How do RSS, RPS/RFS, and aRFS steer received packets to cores, and how do you configure them so a flow lands on the CPU where its application thread runs?senior

RSS (Receive Side Scaling) is hardware: the NIC hashes packet headers (a Toeplitz hash over the 4-tuple) and uses an indirection table to pick an RX queue, each queue tied to an MSI-X vector and thus an IRQ. You shape it with ethtool -X (indirection table / hash key) and ethtool -N (flow-type and field steering). RSS spreads load across queues but is oblivious to where the consuming thread actually runs.

RPS is the software equivalent done in the kernel after the IRQ, redistributing packets to CPUs via a per-queue rps_cpus mask, useful when the NIC has fewer queues than cores. RFS (Receive Flow Steering) makes RPS application-aware: when a thread calls recvmsg, the kernel records the CPU in a flow table keyed by the connection hash, and subsequent packets for that flow are steered to that CPU, raising data-cache hit rate by processing the packet where it will be consumed. aRFS (Accelerated RFS) pushes that decision into the hardware: a driver implementing ndo_rx_flow_steer programs the NIC to deliver the flow's packets to the RX queue whose IRQ affinity maps to the consuming CPU, so you get RFS locality with no software redistribution.

To get a flow onto its application's core: set RX-queue IRQ affinity to the target cores, pin the application threads to those same cores, and enable aRFS (ethtool -K dev ntuple on, set rps_flow_cnt). aRFS deduces the CPU-to-queue map from IRQ affinity, so correct IRQ pinning is the prerequisite.
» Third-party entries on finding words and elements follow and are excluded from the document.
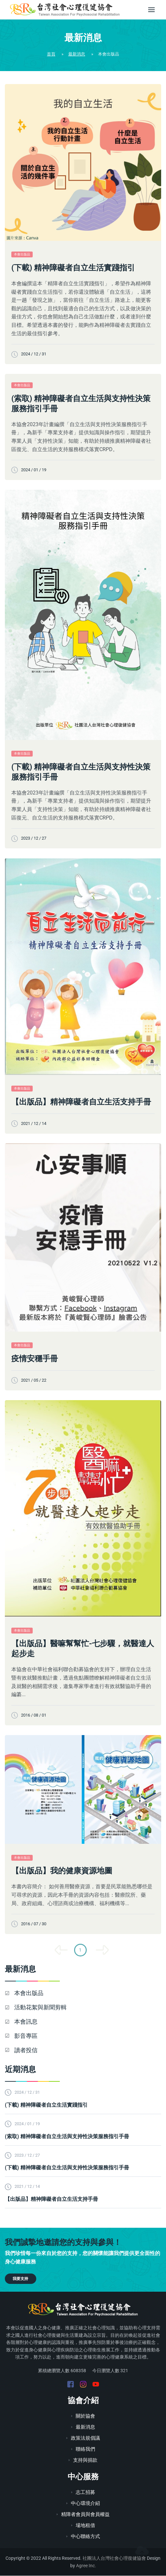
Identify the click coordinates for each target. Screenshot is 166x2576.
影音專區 (30, 2036)
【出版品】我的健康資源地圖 (61, 1870)
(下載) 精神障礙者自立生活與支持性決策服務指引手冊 (80, 772)
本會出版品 (22, 254)
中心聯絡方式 (83, 2537)
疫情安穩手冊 (34, 1358)
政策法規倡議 (83, 2439)
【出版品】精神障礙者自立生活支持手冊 (81, 1101)
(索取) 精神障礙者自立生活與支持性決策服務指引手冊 (80, 403)
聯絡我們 (83, 2450)
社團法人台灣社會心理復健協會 (114, 2558)
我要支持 (20, 2279)
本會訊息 (30, 2021)
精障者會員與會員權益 (83, 2515)
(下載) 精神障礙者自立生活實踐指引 (73, 267)
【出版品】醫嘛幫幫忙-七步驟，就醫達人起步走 (82, 1648)
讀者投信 (30, 2050)
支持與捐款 (83, 2461)
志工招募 (83, 2493)
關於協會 (83, 2417)
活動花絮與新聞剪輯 (44, 2007)
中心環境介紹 (83, 2504)
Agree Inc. (86, 2566)
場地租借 (83, 2526)
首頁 (51, 54)
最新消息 (76, 54)
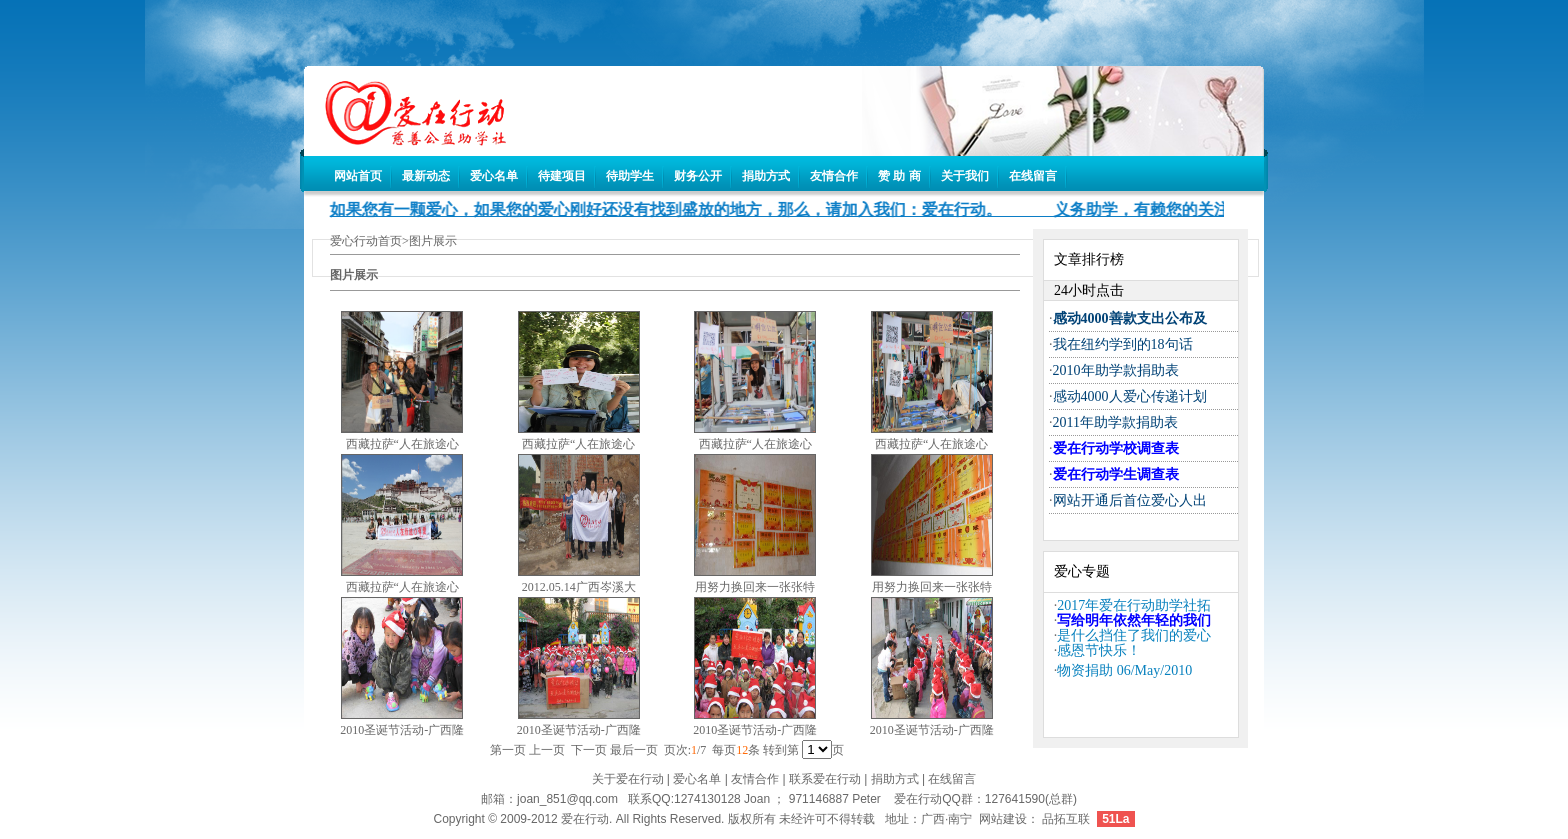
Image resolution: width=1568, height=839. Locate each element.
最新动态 (426, 176)
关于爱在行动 (628, 779)
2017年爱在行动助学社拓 (1134, 605)
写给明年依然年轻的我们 (1134, 620)
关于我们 (965, 176)
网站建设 (1003, 819)
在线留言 (1033, 176)
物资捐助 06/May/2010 (1124, 670)
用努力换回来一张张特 (755, 587)
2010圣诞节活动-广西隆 (402, 730)
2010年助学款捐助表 (1116, 370)
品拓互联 (1066, 819)
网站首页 (358, 176)
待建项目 (562, 176)
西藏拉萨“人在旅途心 (402, 444)
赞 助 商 (899, 176)
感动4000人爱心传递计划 (1130, 396)
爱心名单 (494, 176)
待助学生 (630, 176)
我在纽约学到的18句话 (1123, 344)
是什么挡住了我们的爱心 (1134, 635)
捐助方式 (766, 176)
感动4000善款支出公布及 (1130, 318)
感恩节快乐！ (1099, 650)
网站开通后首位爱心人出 (1130, 500)
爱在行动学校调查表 (1116, 448)
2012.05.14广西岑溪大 (579, 587)
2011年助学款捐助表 (1115, 422)
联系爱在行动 (825, 779)
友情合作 (834, 176)
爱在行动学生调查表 (1116, 474)
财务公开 (698, 176)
For a kernel-bypass datapath you skip all of this and steer flows to userspace queues directly. The goal in every case is the same: NIC, IRQ, and consumer thread on the same core/NUMA node so the packet, its descriptor, and the app land in one cache.

What they're listening for: Senior: they distinguish hardware RSS from software RPS/RFS, know aRFS needs IRQ affinity to be right first, and tie it back to cache locality (consume where it lands).
Follow-ups
  • Why can RSS alone hurt cache locality even though it balances load?
  • What breaks aRFS for encapsulated or encrypted traffic the NIC cannot parse?
  • How does flow steering interact with the NIC-local NUMA node?
Give a bpftrace one-liner (or short script) that produces a latency histogram for an event in the network stack, and explain why in-kernel histogramming beats logging each event.senior

Measure NAPI poll duration with a histogram computed in the kernel, emitting only the summary:

bpftrace -e '
tracepoint:napi:napi_poll { @start[tid] = nsecs; }
tracepoint:napi:napi_poll /@start[tid]/ {
    @ns = hist(nsecs - @start[tid]);
    delete(@start[tid]);
}'

A cleaner pattern uses an entry/return pair on the function (kprobe/kretprobe on napi_poll, or any driver function), storing the start timestamp keyed by thread id and recording hist(delta) on return. hist() buckets into power-of-two ranges in kernel memory; you read the map at the end. To attribute spikes, key the map by something useful, for example @[cpu] = hist(delta) or by queue id, so you see which CPU or queue owns the tail.

Why in-kernel aggregation wins: logging every event ships a record to userspace per packet, which at millions of packets per second is enormous overhead, perturbs the very latency you are measuring (observer effect), can drop records under load (losing exactly the rare tail samples you care about), and serializes on the ring buffer. Computing the histogram in the kernel touches a few cache lines per event and transfers only the buckets, so it scales to line rate and is far less invasive. The rule: aggregate in the kernel, summarize to userspace, never per-event-print on a hot path.

What they're listening for: They should produce a working hist() probe, key it by cpu/queue to find the tail, and articulate the observer effect and record-drop argument for in-kernel aggregation.
Follow-ups
  • How would you trace only events above a threshold to catch outlier stacks?
  • What overhead does a kretprobe add versus a tracepoint?
  • Why might you prefer a fixed-bucket histogram over hist() in production?